Swadhin Kumar Mandal (Bengali: স্বাধীন কুমার মন্ডল) is a Bengali Indian organometallic chemist and a professor at the department of chemical sciences of the Indian Institute of Science Education and Research, Kolkata. Mandal, an Alexander von Humboldt Fellow, is known for his studies in the fields of catalysis, new drug development and material chemistry. The Council of Scientific and Industrial Research, the apex agency of the Government of India for scientific research, awarded him the Shanti Swarup Bhatnagar Prize for Science and Technology, one of the highest Indian science awards, for his contributions to chemical sciences in 2018.. In 2020, he was awarded the Friedrich Wilhelm Bessel Research Award by Alexander von Humboldt (AvH) Foundation, Germany in recognition of his outstanding research accomplishments.

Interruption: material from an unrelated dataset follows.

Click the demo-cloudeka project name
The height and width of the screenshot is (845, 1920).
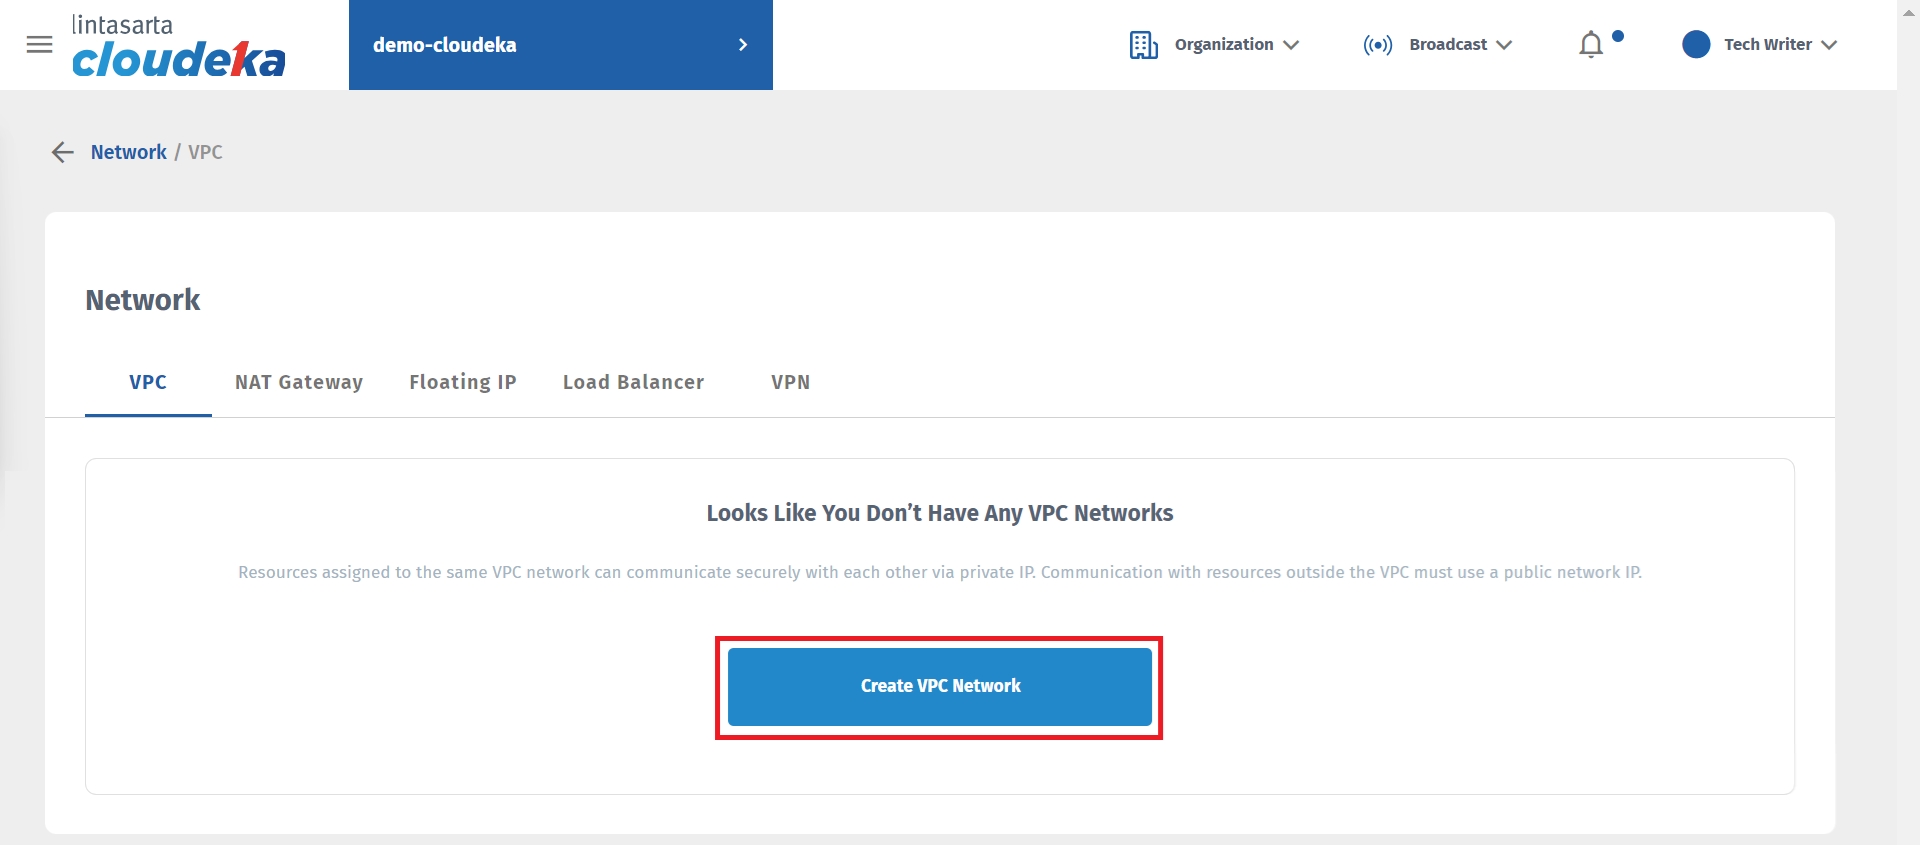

In 2022, he was awarded the Erna and Jakob Michael visiting professorship at the Weizmann Institute of Science, Israel.

Biography 

Swadhin Kumar Mandal, born on 15 August 1973 in the Indian state of West Bengal, graduated with honors in chemistry from the University of Kalyani in 1993 and followed it up with a master's degree from the same university in 1996. Subsequently, he enrolled for doctoral studies at the Indian Institute of Science under the guidance of 
Setharampattu Seshaiyer Krishnamurthy and after securing a PhD in 2002, he moved to the US to do the post-doctoral studies, under Robert C. Haddon of the University of California at Riverside (2002–2006); later, he worked at the laboratory of Herbert W. Roesky of the University of Göttingen (2006–2007), holding an Alexander von Humboldt fellowship. During his stay in the US. he also worked at Carbon Solutions, Inc. California, and on his return to India, he joined the Indian Institute of Science Education and Research, Kolkata (IISER Kolkata) where he holds the position of a professor. At IISER, he heads a laboratory, Swadhin K. Mandal's Sensitive Lab where he hosts several researchers.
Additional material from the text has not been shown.